What is the best way for humankind to conduct itself going forward? Democracy or Despotism? This is a choice about the freedom to make choices. Making choices is often hard: people have to think, gather information, debate the pros and cons, make compromises, and reach a consensus. And, accept a few mistakes along the way, it’s not a perfect system. Only one system is always right. Despots determine that for you. Might is always right, everything else is wrong.
This might be an easy choice if everyone all had the same facts, the same reality. But clearly, that is not the case. The next time you talk with someone who has different facts, don’t try to tell them your facts are better than theirs because you both live in separate realities. Remind them that Freedom is being able to decide what is right and what is wrong, for you, for me, and for each one of us. Because the reality is, that we are all different, and we are in the same boat together. One Planet; One Love.
The Science of Storytelling: Why Stories Make Us Human and How To Tell Them Better -Will Stor
We’re all on this tiny blue rock, spinning together in the darkness of space.

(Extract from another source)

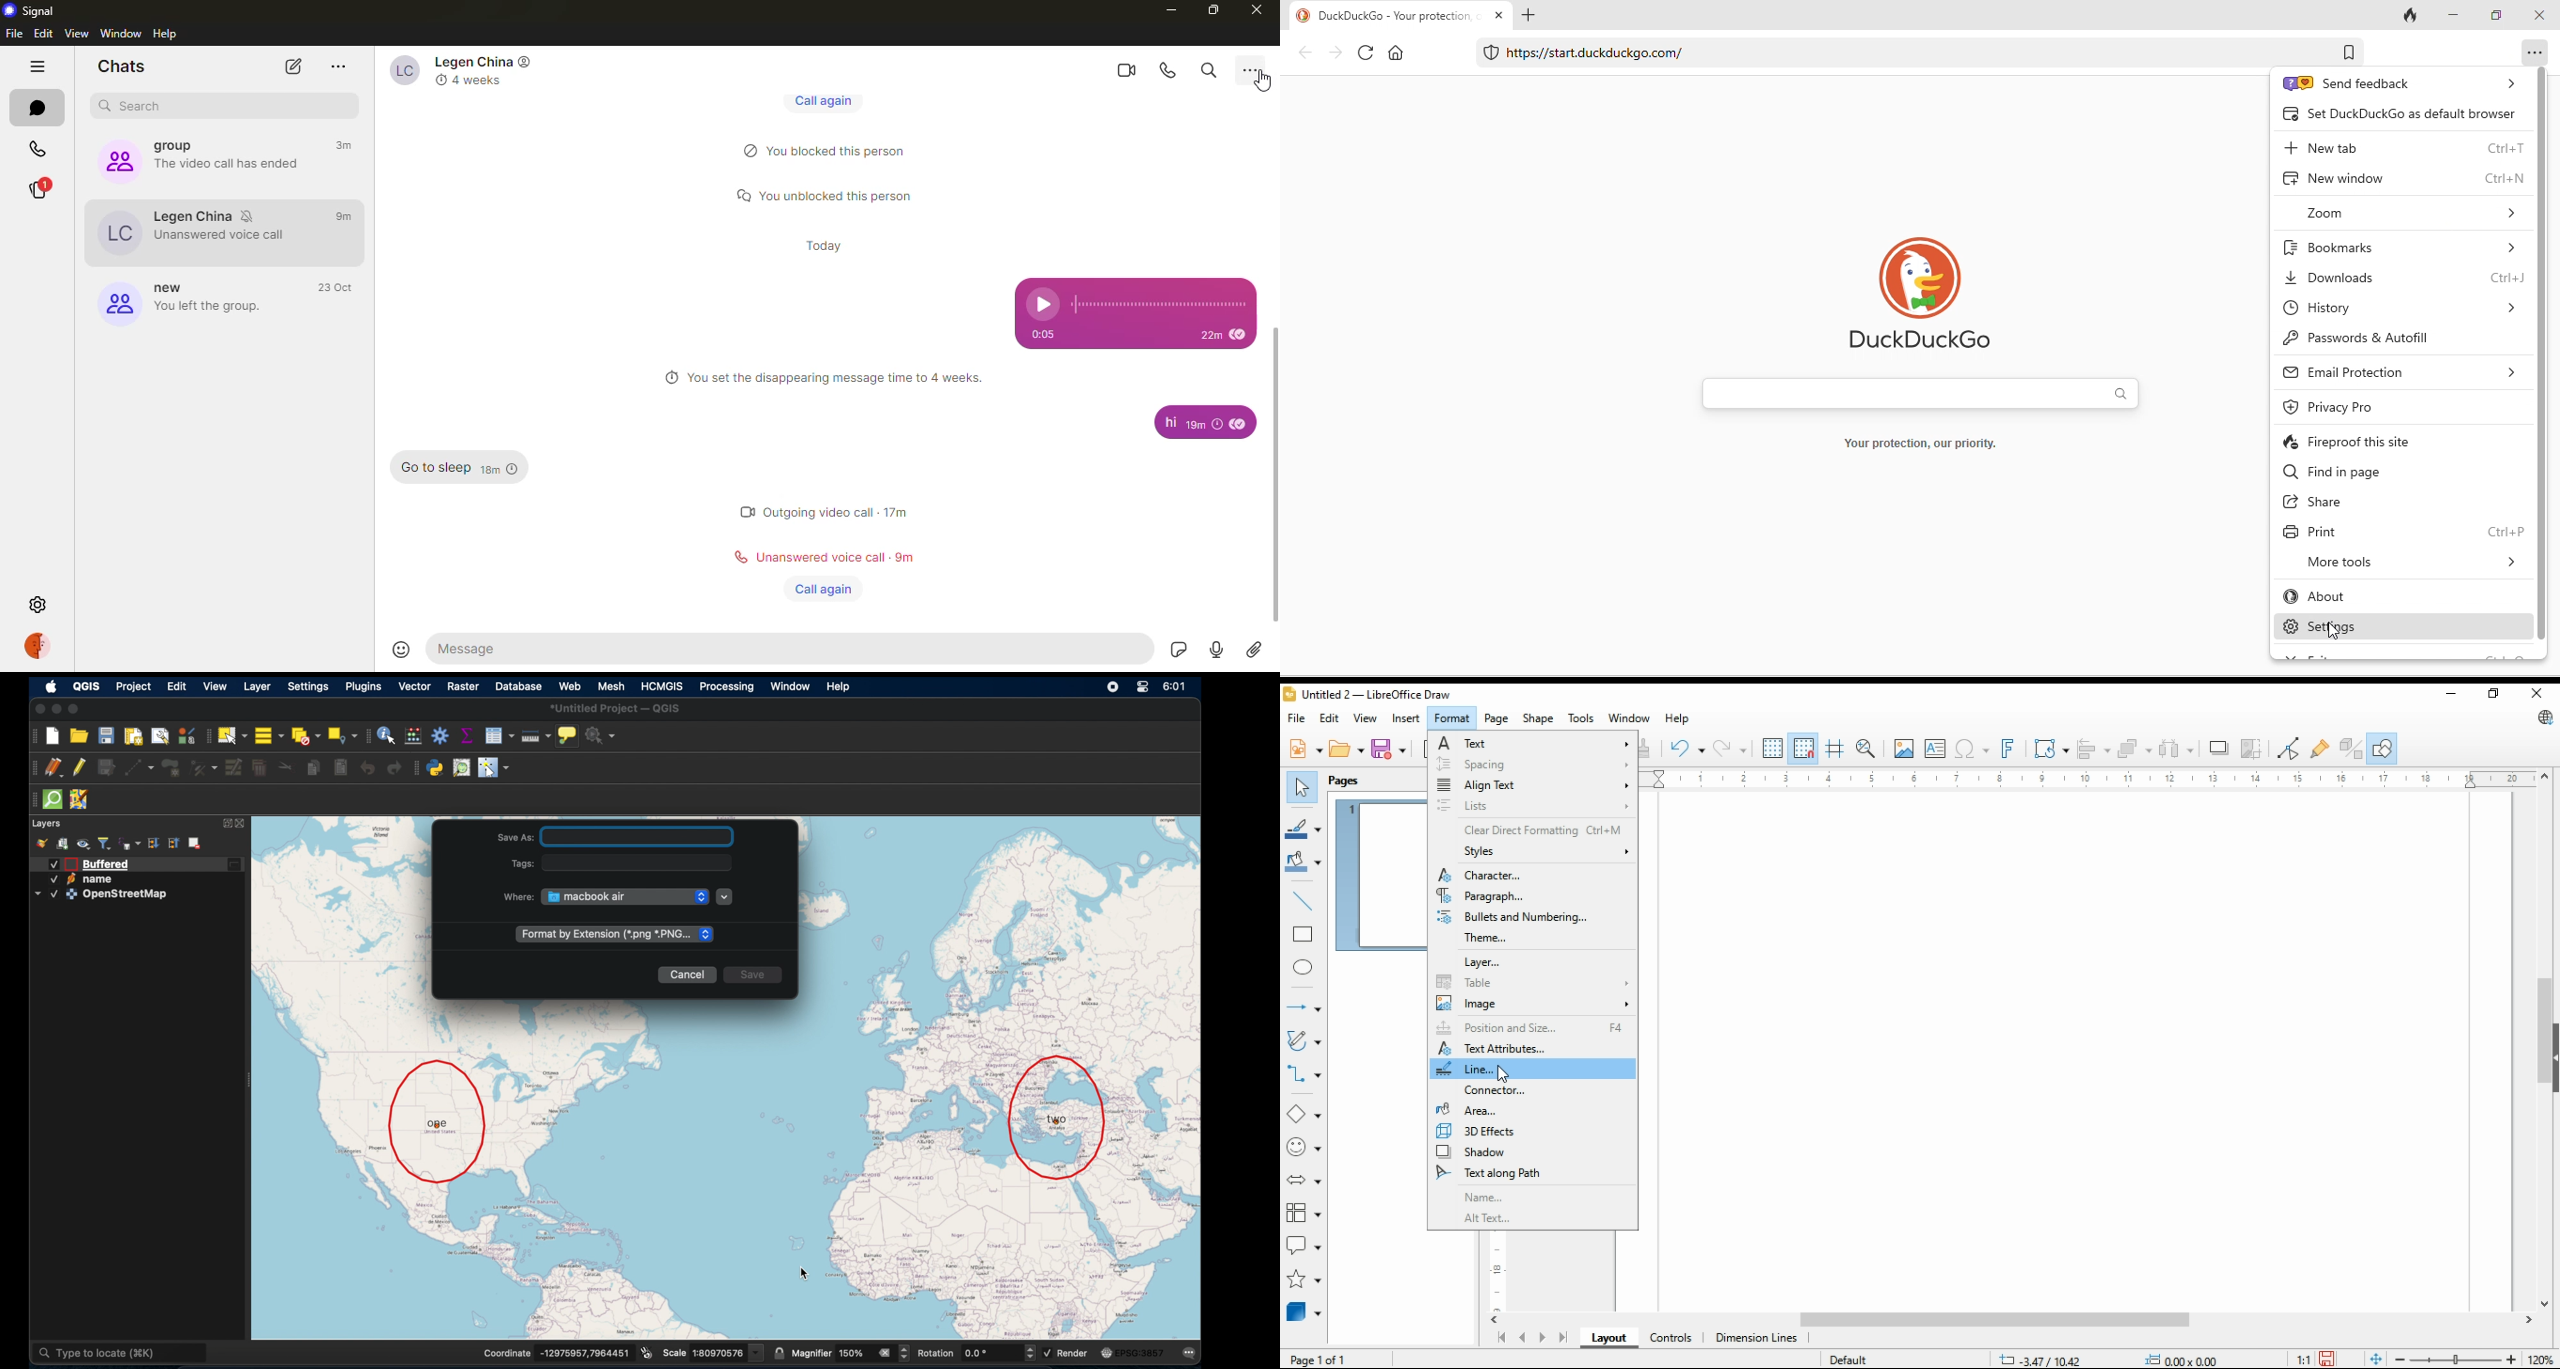  Describe the element at coordinates (2090, 747) in the screenshot. I see `align objects` at that location.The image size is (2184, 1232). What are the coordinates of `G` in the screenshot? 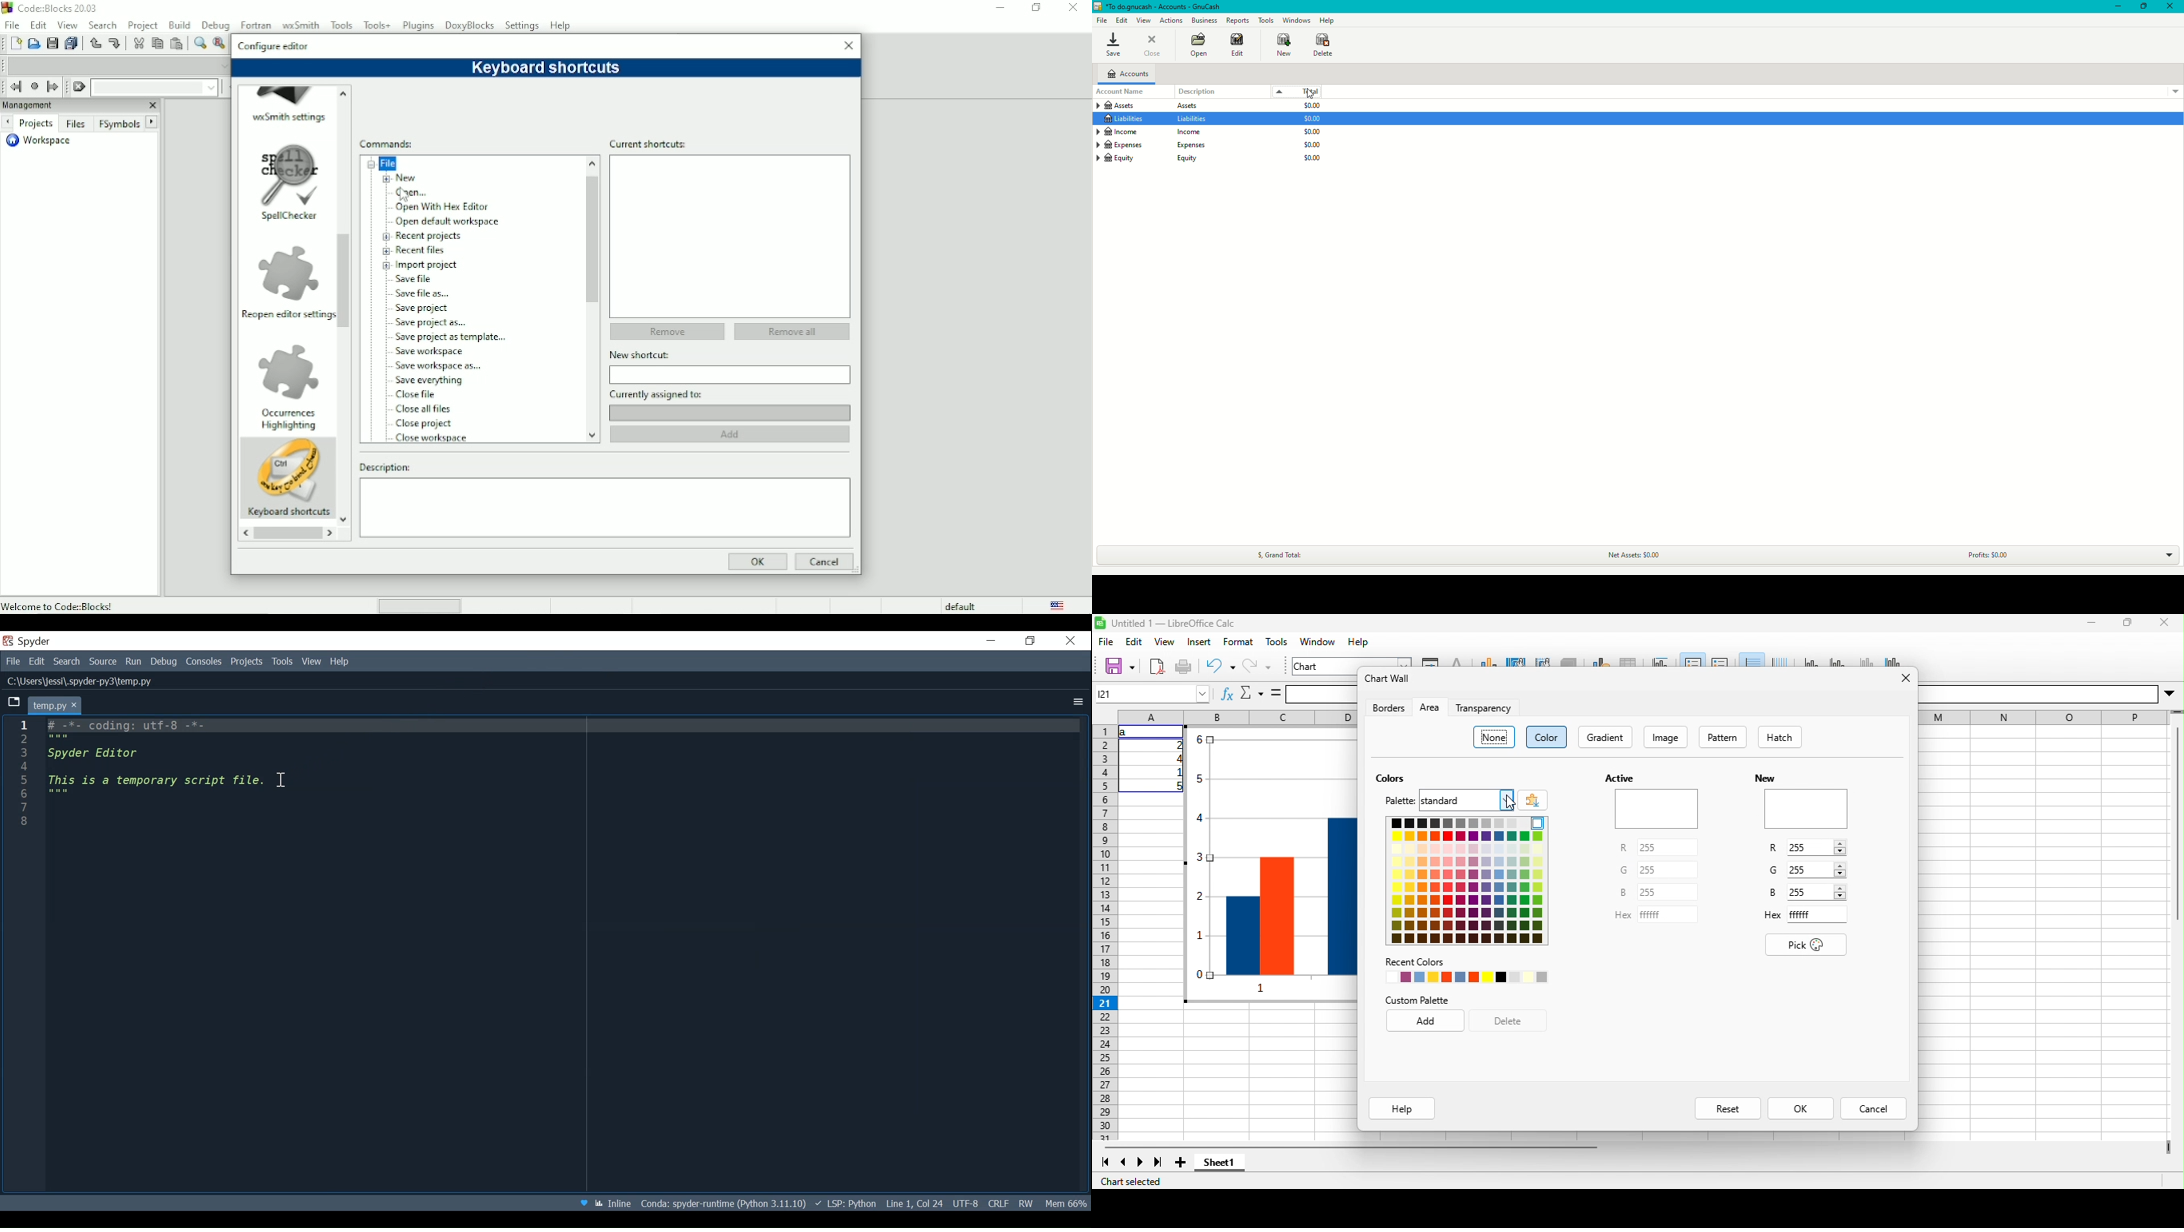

As you likely know neuroscience is my jam so this started off speaking my language of sensory processing. I didn’t think it was going where you landed, but a great pondering, none the less. A couple of neuro factoids….did you know that the amygdala of fanatics (of any stripe) is much larger than the average person, making their fear response more reactionary? ….also one of the key indicators (diagnostics) of autism is a sensory processing disorder. They take in much more sensory info than most of us, causing them to get overloaded, which shuts down other systems. There is a good argument that we are all getting overloaded with too much input causing us to react in horrible ways. I could believe that the people who would vote for a dictator would go there just to have someone take over and shut down the noise. It’s all too complicated to think it all through for some unfortunately.